Title: 𝕂 definitions as Matching Logic theories

Abstract:

The 𝕂 Framework is a rewriting-based tool for specifying programming language semantics and carrying out formal verification based on the semantics given.

PL definitions are translated by 𝕂 into Matching Logic (ML) theories, encoded in an intermediate language named Kore, through a complex compilation process which is not formally documented and has to be considered as part of the trusted codebase.

In this talk, we describe a formal mechanism for obtaining the denotational semantics of 𝕂 definitions directly as ML theories.
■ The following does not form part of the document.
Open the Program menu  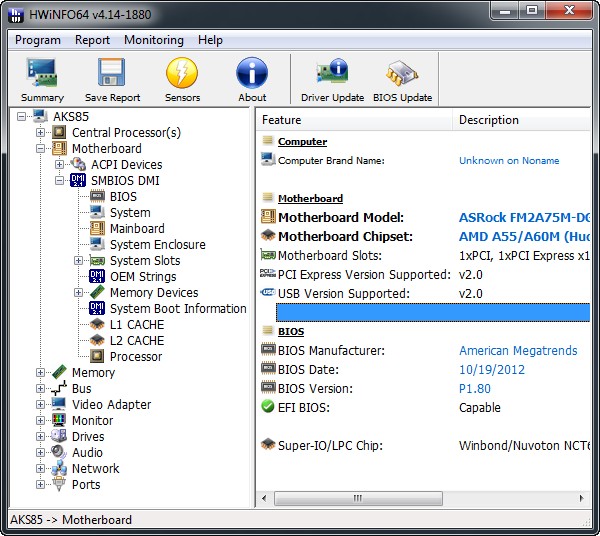point(38,40)
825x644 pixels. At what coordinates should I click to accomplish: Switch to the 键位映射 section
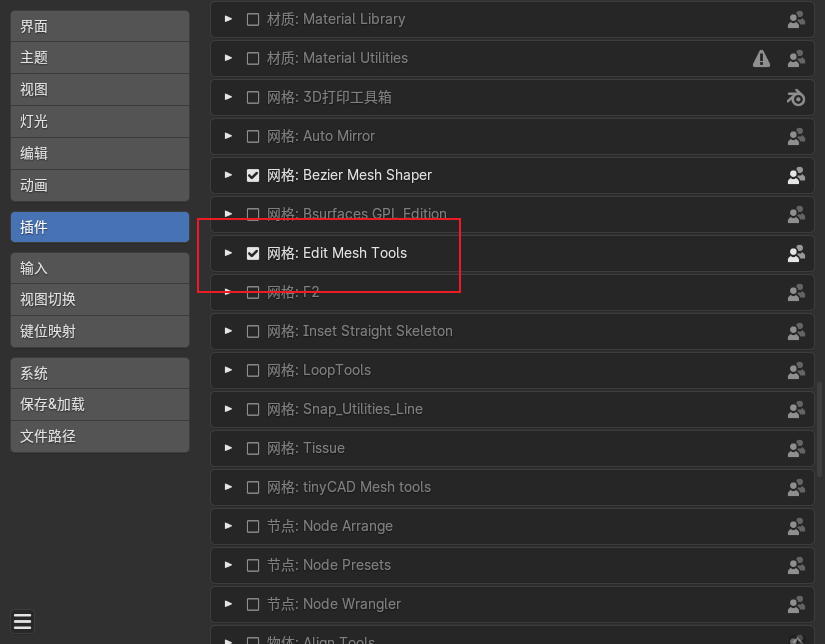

While for many components of 𝕂, the ML denotation we give is similar to the current Kore output, abstract rewrite rules, which allow one to specify rewrite rules by mentioning only the fragments of the program configuration that are being modified and are one of 𝕂’s most important features, lack at the moment an elegant ML denotation.

In the current implementation of 𝕂, they are compiled through a mechanism of configuration concretization which converts them into top rewrite rules between full configurations. Based on a newly developed ML theory of contexts, we propose a solution through which we can uniformly axiomatize such abstract rules in a way that reflects their local nature and does not rely on a concretization algorithm.

This is joint work with Xiaohong Chen, Dorel Lucanu and Grigore Roșu.

The talk will take place physically at FMI (the new PBTower location), Hall 203.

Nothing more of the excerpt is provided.